A few years ago Haron received an e-mail from a recently hired fraud investigator working for the City of Dallas, who claimed he had discovered the City’s Fire Department was billing Medicare, through a billing company, improperly for ambulance runs, charging every run as if it was a high-priced ‘advanced Life Support’ emergency, even if the resulting injury was minor or otherwise minimal. When the investigator brought it up to management, his allegations were dismissed and no action taken. 

“The client called me because he wanted to seek a lawyer as far away from Dallas as possible, being concerned of political shenanigans in that part of the country,” Haron says. 

The firm started a “Qui Tam” (whistleblower) suit in Dallas and in 2009 the case was settled with a $2.5 million recovery by the government. By that time, the client had been fired and his retaliation claim also settled, as did another $2 million suit concerning 15 other cities in the area committing the same fraud with the same billing company.

Haron and his colleagues have also handled nursing home, psychological clinic and other medical cases, highway, Iraq contractor, mortgage, defense, IRS and SEC whistleblowing cases

An arbitrator/mediator for the American Arbitration Association and FINRA, Haron serves as a hearing panelist on the Michigan Attorney Discipline Board and as a fee arbitrator for the Michigan Attorney Grievance Commission. 
“I’m good at it—despite my quick temper trigger sometimes and my tendency to advocate,” he says. “After 45 years in practice, I believe I’m able to recognize advocacy, delaying tactics and each party’s view of the world and to bring a practical approach to solutions.”

That passion for advocacy was evident as far back as Middle School in Mumford, Mich. 

“I was drawn to law by my sixth grade teacher, Mrs. Karlick, with whom I must have argued constantly until she said I was going to be a lawyer—and then walking through the Law Quadrangle in Ann Arbor when I was an undergrad and wanting to live there,” he says.

After earning his undergrad degree in history from U-M in 1966, Haron earned his J.D. three years later from U-M Law, where he served on the editorial board of the Journal of Law Reform. He then served as a law clerk for Chief Judge T. John Lesinski of the then-recently-formed Michigan Court of Appeals. 

From 1990 to 2012 he was a partner at Frank Haron Weiner in Troy; before joining Foley & Mansfield as a partner in January 2013.

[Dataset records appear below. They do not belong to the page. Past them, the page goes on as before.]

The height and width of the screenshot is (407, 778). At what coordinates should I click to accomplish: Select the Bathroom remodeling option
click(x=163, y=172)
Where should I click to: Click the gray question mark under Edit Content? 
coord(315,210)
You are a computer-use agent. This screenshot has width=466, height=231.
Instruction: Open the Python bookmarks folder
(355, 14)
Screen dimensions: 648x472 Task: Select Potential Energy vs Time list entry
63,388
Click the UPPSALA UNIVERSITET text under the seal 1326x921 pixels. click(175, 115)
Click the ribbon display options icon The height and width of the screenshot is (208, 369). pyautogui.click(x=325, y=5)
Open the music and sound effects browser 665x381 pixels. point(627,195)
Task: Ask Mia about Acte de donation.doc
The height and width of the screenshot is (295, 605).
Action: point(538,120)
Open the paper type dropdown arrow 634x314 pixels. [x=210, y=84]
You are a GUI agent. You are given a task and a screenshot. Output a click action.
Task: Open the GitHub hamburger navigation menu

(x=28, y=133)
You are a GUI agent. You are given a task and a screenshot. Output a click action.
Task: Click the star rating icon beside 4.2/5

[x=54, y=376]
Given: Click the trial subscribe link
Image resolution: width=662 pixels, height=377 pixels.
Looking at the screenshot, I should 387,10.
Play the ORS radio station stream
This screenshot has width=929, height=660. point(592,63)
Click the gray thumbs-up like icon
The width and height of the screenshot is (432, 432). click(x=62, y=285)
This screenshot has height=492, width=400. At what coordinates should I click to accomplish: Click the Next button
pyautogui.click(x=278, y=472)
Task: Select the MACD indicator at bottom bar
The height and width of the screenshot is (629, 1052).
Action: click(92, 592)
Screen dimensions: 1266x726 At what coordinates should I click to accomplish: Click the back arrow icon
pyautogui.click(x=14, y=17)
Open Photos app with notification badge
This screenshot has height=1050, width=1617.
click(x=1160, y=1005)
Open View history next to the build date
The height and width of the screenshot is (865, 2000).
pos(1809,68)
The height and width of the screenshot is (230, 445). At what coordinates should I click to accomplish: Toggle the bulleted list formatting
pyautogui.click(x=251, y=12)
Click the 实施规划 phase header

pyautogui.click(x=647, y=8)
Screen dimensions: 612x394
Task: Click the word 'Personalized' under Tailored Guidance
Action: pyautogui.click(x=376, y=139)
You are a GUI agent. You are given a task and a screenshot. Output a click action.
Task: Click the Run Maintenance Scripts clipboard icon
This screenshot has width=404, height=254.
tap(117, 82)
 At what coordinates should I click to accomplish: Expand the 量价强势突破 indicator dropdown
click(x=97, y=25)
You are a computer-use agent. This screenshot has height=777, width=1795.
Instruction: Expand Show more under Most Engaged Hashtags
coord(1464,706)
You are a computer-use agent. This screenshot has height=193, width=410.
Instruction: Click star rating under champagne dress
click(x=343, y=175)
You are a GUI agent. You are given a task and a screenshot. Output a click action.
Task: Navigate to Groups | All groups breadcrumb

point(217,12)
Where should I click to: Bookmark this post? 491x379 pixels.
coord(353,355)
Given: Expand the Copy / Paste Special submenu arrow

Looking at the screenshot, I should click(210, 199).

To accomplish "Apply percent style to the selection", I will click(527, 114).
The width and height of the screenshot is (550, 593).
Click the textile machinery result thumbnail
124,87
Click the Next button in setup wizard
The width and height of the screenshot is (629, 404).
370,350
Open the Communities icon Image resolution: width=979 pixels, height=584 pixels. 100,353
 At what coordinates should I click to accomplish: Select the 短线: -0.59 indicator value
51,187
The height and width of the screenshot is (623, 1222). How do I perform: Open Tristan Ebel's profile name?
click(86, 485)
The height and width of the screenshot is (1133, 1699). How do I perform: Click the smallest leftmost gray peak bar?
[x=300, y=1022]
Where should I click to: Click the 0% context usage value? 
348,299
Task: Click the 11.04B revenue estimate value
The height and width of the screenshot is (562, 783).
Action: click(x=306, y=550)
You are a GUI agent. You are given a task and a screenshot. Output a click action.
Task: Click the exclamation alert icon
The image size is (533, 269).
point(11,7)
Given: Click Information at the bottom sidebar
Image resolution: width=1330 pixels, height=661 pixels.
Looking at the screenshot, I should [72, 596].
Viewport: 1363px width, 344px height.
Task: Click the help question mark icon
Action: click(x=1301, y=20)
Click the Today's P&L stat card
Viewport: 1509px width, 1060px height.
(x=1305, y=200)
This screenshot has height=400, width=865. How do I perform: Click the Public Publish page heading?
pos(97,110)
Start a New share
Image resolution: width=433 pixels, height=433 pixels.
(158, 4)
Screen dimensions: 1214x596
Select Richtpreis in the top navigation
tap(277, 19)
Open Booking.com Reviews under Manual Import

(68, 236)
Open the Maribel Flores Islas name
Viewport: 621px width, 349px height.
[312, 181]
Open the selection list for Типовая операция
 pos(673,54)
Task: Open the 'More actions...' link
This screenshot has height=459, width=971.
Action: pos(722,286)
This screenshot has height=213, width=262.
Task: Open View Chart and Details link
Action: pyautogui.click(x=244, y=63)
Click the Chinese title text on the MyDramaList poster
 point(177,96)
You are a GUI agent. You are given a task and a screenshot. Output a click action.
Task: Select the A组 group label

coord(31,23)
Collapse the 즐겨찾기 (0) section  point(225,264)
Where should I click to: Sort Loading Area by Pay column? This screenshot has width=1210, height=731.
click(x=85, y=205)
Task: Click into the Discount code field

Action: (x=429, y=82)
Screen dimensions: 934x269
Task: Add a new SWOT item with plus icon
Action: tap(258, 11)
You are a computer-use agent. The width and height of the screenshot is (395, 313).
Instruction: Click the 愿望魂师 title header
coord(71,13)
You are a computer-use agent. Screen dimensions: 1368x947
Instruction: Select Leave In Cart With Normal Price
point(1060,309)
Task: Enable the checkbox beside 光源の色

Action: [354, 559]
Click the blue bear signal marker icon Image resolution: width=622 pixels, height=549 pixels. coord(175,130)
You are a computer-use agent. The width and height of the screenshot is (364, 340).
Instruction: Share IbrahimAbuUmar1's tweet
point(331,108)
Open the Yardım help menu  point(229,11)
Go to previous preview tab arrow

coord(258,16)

Named a “Michigan Super Lawyer” for many years, Haron was a recipient of the 2010 Michigan Lawyers Weekly “Leader in the Law” award. He is an active member in numerous professional associations, including the American and Michigan Bar Association Health Care Law sections, American Health Lawyers Association, and Taxpayers Against Fraud. Active in the Michigan and Oakland County Bar Association, he is a past chairman of the Professionalism Committees of both of those associations, and a long time member of the Michigan Association for Justice.

He is also a past president of the Oakland County Bar Foundation and the Michigan Psychoanalytic Foundation; and currently is a board member of JARC – a Farmington Hills nonprofit, nonsectarian agency helping people with disabilities – and C.A.T.C.H., (Caring Athletes Team for Children's & Henry Ford Hospitals), a charity founded by the late Sparky Anderson of the Detroit Tigers.